My usual process is to assess the photos for quality and after basic tweaks in PL including pulling back any very bright highlights if the photo has a high dynamic range, I do a colour processing with a Nik module, usually Viveza. If I’m going to make a b&w version I then use Nik Silver Efex. Of course you can go straight from PL to Silver Efex, but I find Viveza a very quick and easy way to add some “pop” to the image, which can also help to make the subsequent b&w image more striking. As I read somewhere some years ago, digital photography is a huge boon to b&w imaging because you can make settings in the colour processing specifically with b&w processing in mind, such as making certain colours brighter or darker or more or less saturated.

If you’re not already familiar with Nik Silver Efex, I can’t recommend it highly enough. Not all the other Nik modules are as useful but there’s enough in Viveza, Silver Efex, Color Efex and Analog Efex to keep you experimenting for years, with lots of presets to start you off.

No, not at all familiar with it. The more you write about this, the better.

I have both the original (free) version of Nik, which I downloaded from the old Google sights, and I also bought the DxO version, which I haven’t used in ages. I’ll have to find my Nik and find Silver Efex.

If you want to have a go at it, here’s the original raw image for a photo I took this morning:

780_6172 | 2024-07-17.nef (30.0 MB)

This is what I created an hour ago:

…but that was done with a Preset. I also edited the original image as best I could in Photolab.

What will Silver Efex do, that I can’t already do using the PhotoLab tools?

As long as you already have FilmPack, nothing worth knowing about.

The Nik tools are intended primarily for folks who use them as plugins for Photoshop and other non-DxO tools.

They do not convert from RAW, so you would still need to use PhotoLab or, at least, PureRAW as well.

Personally, I stick with PL, FP and VP as an all in one, complete solution.

Thanks; while I have the various versions of Nik, I haven’t used any of them in years.

I’m trying to keep most of what I do inside PhotoLab, but a few times I’ve used Topaz. Not sure how, as I don’t remember ever buying it, but this was years ago, when I tried to sharpen photos with it.

One less thing on my to-do list.

Silver Efex - even the old free version which I also started with - has loads of presets for different styles of b&w, plus presets for specific types of film if that’s what floats your boat. You can experiment with different kinds of contrast, grain etc. etc. etc. It’s widely regarded as the best available b&w suite and has always been the star of the Nik bundle - it’s what made me get serious about b&w. There’s so much to enjoy there!

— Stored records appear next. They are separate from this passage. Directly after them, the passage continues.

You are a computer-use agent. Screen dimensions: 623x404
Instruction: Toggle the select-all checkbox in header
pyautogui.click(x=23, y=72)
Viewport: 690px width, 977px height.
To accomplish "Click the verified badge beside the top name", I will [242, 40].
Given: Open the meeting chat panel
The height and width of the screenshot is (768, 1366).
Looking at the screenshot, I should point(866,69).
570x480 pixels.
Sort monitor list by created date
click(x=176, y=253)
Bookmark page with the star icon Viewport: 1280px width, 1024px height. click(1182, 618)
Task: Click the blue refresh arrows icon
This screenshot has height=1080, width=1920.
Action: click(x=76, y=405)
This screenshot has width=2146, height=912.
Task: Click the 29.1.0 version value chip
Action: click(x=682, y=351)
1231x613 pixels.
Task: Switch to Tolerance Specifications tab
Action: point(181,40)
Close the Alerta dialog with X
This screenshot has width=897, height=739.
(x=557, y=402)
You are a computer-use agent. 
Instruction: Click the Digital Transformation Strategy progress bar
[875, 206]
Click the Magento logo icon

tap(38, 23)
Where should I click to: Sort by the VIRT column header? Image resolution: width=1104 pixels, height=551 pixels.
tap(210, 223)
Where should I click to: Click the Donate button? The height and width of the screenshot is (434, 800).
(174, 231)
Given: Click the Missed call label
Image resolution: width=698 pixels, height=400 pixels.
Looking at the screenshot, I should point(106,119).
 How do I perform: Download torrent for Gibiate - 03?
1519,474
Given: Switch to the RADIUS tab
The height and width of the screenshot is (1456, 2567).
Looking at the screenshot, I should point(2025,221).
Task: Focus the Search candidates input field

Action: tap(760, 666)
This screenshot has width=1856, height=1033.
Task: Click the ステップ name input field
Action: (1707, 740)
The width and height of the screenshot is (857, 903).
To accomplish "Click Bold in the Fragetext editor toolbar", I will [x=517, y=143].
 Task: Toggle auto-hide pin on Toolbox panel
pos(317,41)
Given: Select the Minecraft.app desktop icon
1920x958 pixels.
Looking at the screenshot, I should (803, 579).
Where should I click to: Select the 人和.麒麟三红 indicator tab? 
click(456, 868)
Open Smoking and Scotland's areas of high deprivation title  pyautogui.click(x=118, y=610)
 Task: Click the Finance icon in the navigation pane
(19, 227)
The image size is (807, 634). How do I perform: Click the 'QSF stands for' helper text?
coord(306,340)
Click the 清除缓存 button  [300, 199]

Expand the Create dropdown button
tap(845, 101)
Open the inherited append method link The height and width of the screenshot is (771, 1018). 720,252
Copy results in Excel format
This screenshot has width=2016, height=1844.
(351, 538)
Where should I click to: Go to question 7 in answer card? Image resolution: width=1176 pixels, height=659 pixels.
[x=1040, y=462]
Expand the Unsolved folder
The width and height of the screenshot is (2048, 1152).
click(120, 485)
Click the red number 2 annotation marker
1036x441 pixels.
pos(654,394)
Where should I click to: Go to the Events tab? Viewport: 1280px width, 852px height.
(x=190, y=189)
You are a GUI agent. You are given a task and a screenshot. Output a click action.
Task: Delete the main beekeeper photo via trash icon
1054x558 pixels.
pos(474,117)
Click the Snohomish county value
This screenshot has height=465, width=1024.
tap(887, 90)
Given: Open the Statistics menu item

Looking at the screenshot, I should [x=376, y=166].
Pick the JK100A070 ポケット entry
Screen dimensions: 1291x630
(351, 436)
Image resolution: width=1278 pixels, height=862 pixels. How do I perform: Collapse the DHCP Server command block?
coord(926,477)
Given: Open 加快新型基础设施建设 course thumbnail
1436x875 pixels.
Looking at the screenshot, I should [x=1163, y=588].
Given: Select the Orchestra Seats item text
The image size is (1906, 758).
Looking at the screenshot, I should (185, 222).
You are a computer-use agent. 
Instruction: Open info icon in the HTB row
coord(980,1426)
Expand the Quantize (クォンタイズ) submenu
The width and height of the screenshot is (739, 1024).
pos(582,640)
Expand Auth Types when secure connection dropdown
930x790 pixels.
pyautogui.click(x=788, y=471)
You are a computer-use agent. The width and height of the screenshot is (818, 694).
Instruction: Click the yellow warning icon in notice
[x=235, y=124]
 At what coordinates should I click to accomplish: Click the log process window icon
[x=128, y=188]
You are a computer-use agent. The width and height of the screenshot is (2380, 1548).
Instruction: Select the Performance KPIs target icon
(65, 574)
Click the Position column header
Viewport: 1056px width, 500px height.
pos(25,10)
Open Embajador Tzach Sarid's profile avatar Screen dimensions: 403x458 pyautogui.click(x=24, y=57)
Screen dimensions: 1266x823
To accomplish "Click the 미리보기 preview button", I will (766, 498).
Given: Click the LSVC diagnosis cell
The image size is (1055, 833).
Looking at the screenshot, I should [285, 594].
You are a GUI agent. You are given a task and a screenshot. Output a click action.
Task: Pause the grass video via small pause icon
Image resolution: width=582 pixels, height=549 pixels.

But it doesn’t take RAW files without conversion to something like TIFF.

Can someone please explain why anyone would use it over PhotoLab and FilmPack when you can simply take a RAW, apply a B&W film preset, make all sorts of adjustments including filters and still have access to the RAW adjustments at any time?

What is more, because SFX needs a deRAWed copy, every image has to take up at least twice the disk space.

Silver Efex may be absolutely wonderful, but it’s more important to me to continue with my RAW files. I’m no expert at this in PhotoLab, but creating B&W images seems to be working well for me.

If I wan’t shooting in RAW, I probably wouldn’t be using PhotoLab.

You might say “I don’t know what I am missing”, which is true, but why would I want to duplicate files, using up even more disk space, if I can get what I want from PhotoLab?

It might be interesting if you were to post an original image file here, along with what you’ve accomplished in Silver Efex, so any of us can try to edit the image using PhotoLab tools, and we could all compare them.